| Verifica la comprensione |
A - Nel testo sulla vicenda Stamina, chi è il presidente di Stamina Foundation?
B - Indica se ciascuna affermazione concorda con il testo sulla vicenda Stamina, rispondendo sì o no e citando le parole del testo che lo stabiliscono: (i) il generale dei Nas Cosimo Piccinno ha eseguito ispezioni nei laboratori Stamina presso gli Spedali Civili di Brescia; (ii) i biologi che operavano per la fondazione risultavano iscritti all'albo professionale; (iii) la Procura di Torino ha già reso noti gli esiti della sua inchiesta.
C - Continua il testo sulla vicenda Stamina a partire dalla sua ultima frase.

#### Testo di studio ####

La vicenda Stamina assomiglia sempre di più ad un labirinto senza uscita. Più si cerca di  districare la matassa più questa si imbroglia ed i nuovi particolari che man mano emergono invece di far luce sulla verità la oscurano, la allontanano. In attesa di conoscere gli esiti dell’inchiesta della Procura di Torino sconcertano gli elementi che emergono dall’indagine conoscitiva promossa dalla Commissione Sanità del Senato dove proseguono in questi giorni le audizioni delle varie parti coinvolte.

La Commissione ha previsto di sentire le ragioni dei malati e dei loro familiari e anche quelle di Davide Vannoni, presidente di Stamina Foundation, e di alcuni medici suoi collaboratori. Intanto però è stato ascoltato il generale dei Nas Cosimo Piccinno che aveva eseguito una serie di ispezioni nei laboratori Stamina presso gli Spedali Civili di Brescia.  Oltre ai particolari già emersi sul mancato rispetto delle norme di sicurezza per la tutela della salute nei locali dove venivano preparate le infusioni ora si viene a sapere che i biologi che operavano per la Stamina Fundation non sono mai stati iscritti all’albo professionale.  Sono biologi sì ma l’iscrizione all’albo è obbligatoria per l’esercizio della professione. Dunque, ha ipotizzato il generale dei Nas, si potrebbe profilare oltre alle altre accuse anche quella di esercizio abusivo della professione.

#### Dati forniti ####

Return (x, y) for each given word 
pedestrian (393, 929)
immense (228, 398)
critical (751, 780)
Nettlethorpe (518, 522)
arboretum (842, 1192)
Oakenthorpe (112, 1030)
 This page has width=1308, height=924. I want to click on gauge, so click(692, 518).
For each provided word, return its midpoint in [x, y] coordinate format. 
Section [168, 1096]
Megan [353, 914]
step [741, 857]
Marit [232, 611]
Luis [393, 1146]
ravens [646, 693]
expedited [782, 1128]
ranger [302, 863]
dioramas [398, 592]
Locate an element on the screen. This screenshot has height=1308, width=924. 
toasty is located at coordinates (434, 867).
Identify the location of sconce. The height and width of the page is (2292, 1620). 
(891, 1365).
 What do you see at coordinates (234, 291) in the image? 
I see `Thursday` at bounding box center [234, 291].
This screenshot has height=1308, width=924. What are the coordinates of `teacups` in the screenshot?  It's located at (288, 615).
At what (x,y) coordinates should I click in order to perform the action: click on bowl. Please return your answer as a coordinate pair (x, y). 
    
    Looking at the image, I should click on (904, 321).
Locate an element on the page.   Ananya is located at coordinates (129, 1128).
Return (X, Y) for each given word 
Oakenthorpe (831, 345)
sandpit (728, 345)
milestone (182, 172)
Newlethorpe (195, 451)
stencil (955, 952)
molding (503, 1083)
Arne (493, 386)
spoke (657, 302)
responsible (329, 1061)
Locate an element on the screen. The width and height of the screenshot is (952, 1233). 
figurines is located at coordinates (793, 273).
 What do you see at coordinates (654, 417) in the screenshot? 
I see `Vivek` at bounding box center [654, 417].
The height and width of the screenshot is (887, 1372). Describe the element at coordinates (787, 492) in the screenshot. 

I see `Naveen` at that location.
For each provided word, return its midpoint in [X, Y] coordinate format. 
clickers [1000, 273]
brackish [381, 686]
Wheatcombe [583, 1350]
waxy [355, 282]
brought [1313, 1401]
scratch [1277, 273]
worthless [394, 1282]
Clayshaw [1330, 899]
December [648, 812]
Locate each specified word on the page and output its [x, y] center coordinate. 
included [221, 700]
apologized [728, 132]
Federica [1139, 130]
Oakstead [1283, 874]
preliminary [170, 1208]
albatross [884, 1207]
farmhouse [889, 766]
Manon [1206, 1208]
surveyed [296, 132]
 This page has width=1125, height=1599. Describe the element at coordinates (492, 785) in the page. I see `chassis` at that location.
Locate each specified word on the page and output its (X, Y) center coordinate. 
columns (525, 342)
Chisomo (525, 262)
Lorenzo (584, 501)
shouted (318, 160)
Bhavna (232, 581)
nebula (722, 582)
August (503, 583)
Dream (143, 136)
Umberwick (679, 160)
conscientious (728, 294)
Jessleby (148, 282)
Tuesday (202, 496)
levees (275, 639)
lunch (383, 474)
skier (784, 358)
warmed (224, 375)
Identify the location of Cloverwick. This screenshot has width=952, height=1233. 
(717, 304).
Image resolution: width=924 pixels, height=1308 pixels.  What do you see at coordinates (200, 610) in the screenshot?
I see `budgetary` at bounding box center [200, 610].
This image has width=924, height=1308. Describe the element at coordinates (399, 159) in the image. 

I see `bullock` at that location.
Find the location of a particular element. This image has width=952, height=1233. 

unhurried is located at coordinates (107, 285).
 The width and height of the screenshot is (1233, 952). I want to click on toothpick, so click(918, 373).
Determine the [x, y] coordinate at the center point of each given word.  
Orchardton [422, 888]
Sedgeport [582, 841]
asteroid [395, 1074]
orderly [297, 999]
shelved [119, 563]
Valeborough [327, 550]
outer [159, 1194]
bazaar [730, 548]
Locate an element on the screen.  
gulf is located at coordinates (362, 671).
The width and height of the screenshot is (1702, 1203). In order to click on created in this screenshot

####

| Soluzioni degli esercizi |
A - Davide Vannoni.

B -
(i) Sì: "aveva eseguito una serie di ispezioni nei laboratori Stamina presso gli Spedali Civili di Brescia".
(ii) No: "non sono mai stati iscritti all’albo professionale".
(iii) No: "In attesa di conoscere gli esiti dell’inchiesta della Procura di Torino".

C -
Non solo.  Il generale dei Nas ha anche reso noto che in realtà la Stamina Foundation non è più una fondazione. E’ stata cancellata dall’anagrafe delle onlus per decisione della direzione generale del Piemonte dell’Agenzia delle Entrate. La motivazione è che la Stamina non ha in sostanza il profilo giuridico di una onlus e dunque perderà il regime fiscale di favore. I Nas poi sospettano che in Italia si stiano moltiplicando i casi Stamina, ovvero di strutture sanitarie (potrebbero essere pubbliche o private) che fanno uso di preparati simili a Stamina e assolutamente non testati.

Non è chiaro che cosa succederà e come deciderà di procedere il ministro della Salute, Beatrice Lorenzin. Da settimane si attende il decreto di nomina del nuovo Comitato Scientifico che dovrà rivalutare il protocollo Stamina e decidere se vale la pena procedere ad una sperimentazione. Il Metodo Stamina era già stato bocciato dal primo Comitato nominato dal ministro ma il Tar aveva accolto il ricorso di Vannoni che aveva giudicato i membri del primo Comitato non imparziali.  Non stupisce che il ministro ora voglia andare con i piedi di piombo nella scelta dei membri del nuovo Comitato visto oltretutto che i nomi  usciti hanno già suscitato un vespaio di polemiche. Occorre però anche chiedersi che cosa potrebbe succedere se e quando si arriverà ad un rinvio a giudizio per Vannoni sul quale pesano accuse gravi come l’associazione a delinquere e la truffa. Il 7 febbraio,  forse, si cominceranno a sciogliere i nodi perchè Vannoni dovrà essere in aula in Tribunale a Torino per l’udienza preliminare e rispondere dell’accusa di tentata truffa  avanzata dal pubblico ministero Giancarlo Avenati Bassi.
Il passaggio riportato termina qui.